Photo: Joey Tranchina

“Ironically, I have a high IQ. I didn’t know that until I was locked up the first time for murder. I always thought I was little missin’ up here, a little short, because I was always called stupid, called slow.”

ed kemper (from his 1991 interview with Stéphane Bourgoin)

At Atascadero, California Youth Authority psychiatrists recorded that Kemper had an IQ of 136 when he first was imprisoned there in 1964 following the murder of his grandparents. Later on in his time at Atascadero, Kemper tested higher at an IQ of 145.

In an interview published in the Fall of 2017 in the Daily Mail UK, after the release of the Mindhunter series on Netflix, Ed Kemper’s half-brother, David Weber, had this to say about Kemper’s IQ: ”Susan [Kemper’s older sister] told me once that Guy’s IQ [Guy is Ed Kemper’s nickname in his family] is far higher than the reported 146, more like 180 plus. He faked his IQ tests so it would always come out showing he had an IQ in the upper 140s. He’s a demented super-genius of a sociopath. He is incapable of caring regardless of what he says or shows. He makes OJ Simpson look like a rank amateur at best.”

During his 2017 parole hearing, Kemper seems to take pride in the fact that he has a high IQ and that it somehow makes him better than other people, as in this excerpt where Presiding Commissioner Fritz and Kemper discuss this topic:

Presiding Commissioner (PC) Fritz: Do you think you’re better than other people?

Kemper: Well, some people, I am. I don’t know how…

PC Fritz: You do think you’re better than other people?

Kemper: No, there are some people that – I have a high IQ, they don’t.

PC Fritz: So?

Kemper: Uh, well, I’m saying.

PC Fritz: I mean, so what. Lot – Tons of people in this room have high IQs. That doesn’t make us better than anybody, right?

Kemper: Not in…

PC Fritz: Does it make you feel good about yourself to say oh I have a high IQ so I’m better than other people?

Kemper: No.

PC Fritz: Okay so then what do you mean by you are better than other people besides having a high IQ?

Kemper: Some people, some of my acquaintances, uh, speak in, uh, a fashion that, uh, tells me they’re happy with much simpler accomplishments moment to moment, day to day, and I might put a lot more energy into that; a lot more effort into that than to so simply speak up to something. In that sense.

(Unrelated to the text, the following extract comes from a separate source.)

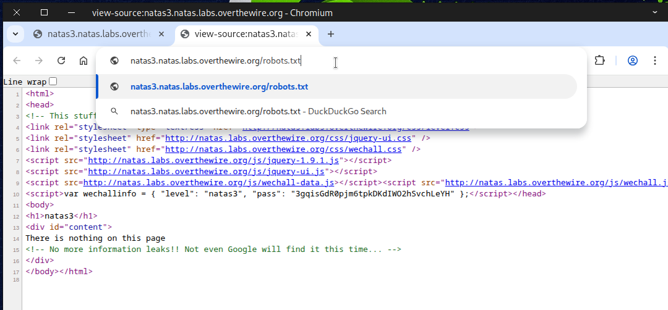This screenshot has height=310, width=668.
Task: Open the user profile icon
Action: coord(632,61)
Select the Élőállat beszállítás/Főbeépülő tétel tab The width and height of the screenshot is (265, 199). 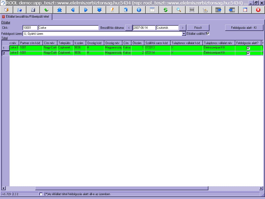(x=26, y=17)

PC Fritz: Okay, all right. So you can’t empathize or be happy with the accomplishments they have cause you think they’re simple accomplishments versus your accomplishments.

Ed Kemper’s friendship with writer Leonard Wolf

Wolf was a professor at San Francisco State University and a regular visitor of Kemper’s in the late 1970s. They befriended one another, and with Wolf’s backing, Kemper was planning on getting a PhD. But Wolf left to go to New York and couldn’t sponsor Kemper anymore. So the PhD never happened.

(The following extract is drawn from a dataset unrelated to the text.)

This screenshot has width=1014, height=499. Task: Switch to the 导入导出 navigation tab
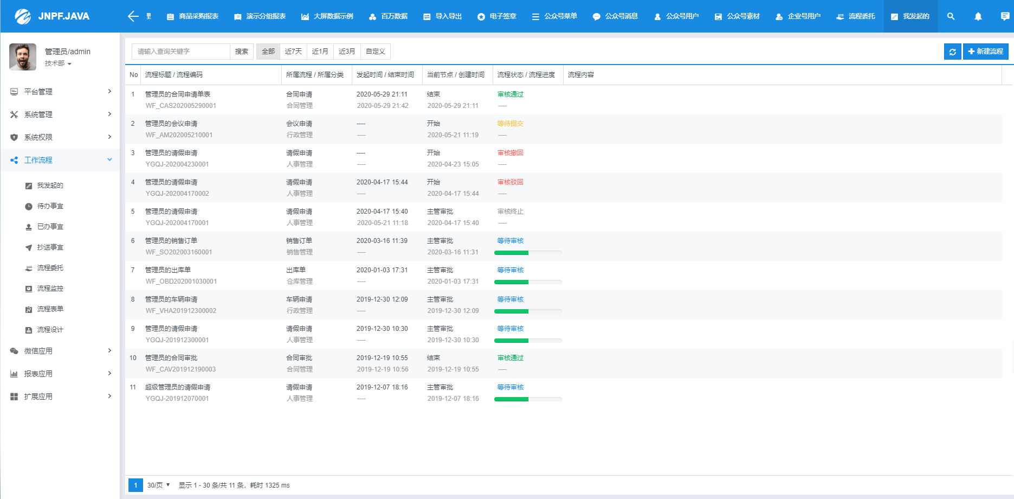442,16
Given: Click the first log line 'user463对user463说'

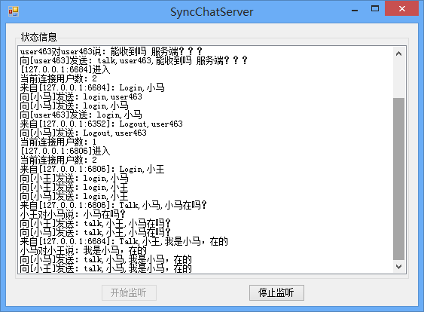Looking at the screenshot, I should click(111, 51).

“…[Leonard] spoke about the psychological perversity of Kemper’s childhood, and about his life in virtual isolation — never as a way to attempt to excuse Kemper’s inexcusable acts rather as a way to attempt to understand them. This was bridging a chasm.”

“…After all, [Leonard] had spent hundreds of hours with Kemper. At this point Leonard knew Kemper, probably, better than anyone ever had, including the psychiatrist who told the parole board that Kemper represented “no threat to society” and could be safely released, after he had killed only two of his 10 eventual victims.”

Excerpts from photographer Joey Tranchina’s blog My life Tumbled – “A day with Ed Kemper” – Parts 1 & 2 – Fall 1979

Who is Leonard Wolf:

Leonard Wolf is a poet, author, teacher, and the father of writer Naomi Wolf. He is known for his authoritative annotated editions of classic gothic horror novels, including DraculaFrankensteinThe Strange Case of Dr Jekyll and Mr Hyde and The Phantom of the Opera, and critical works on the topic.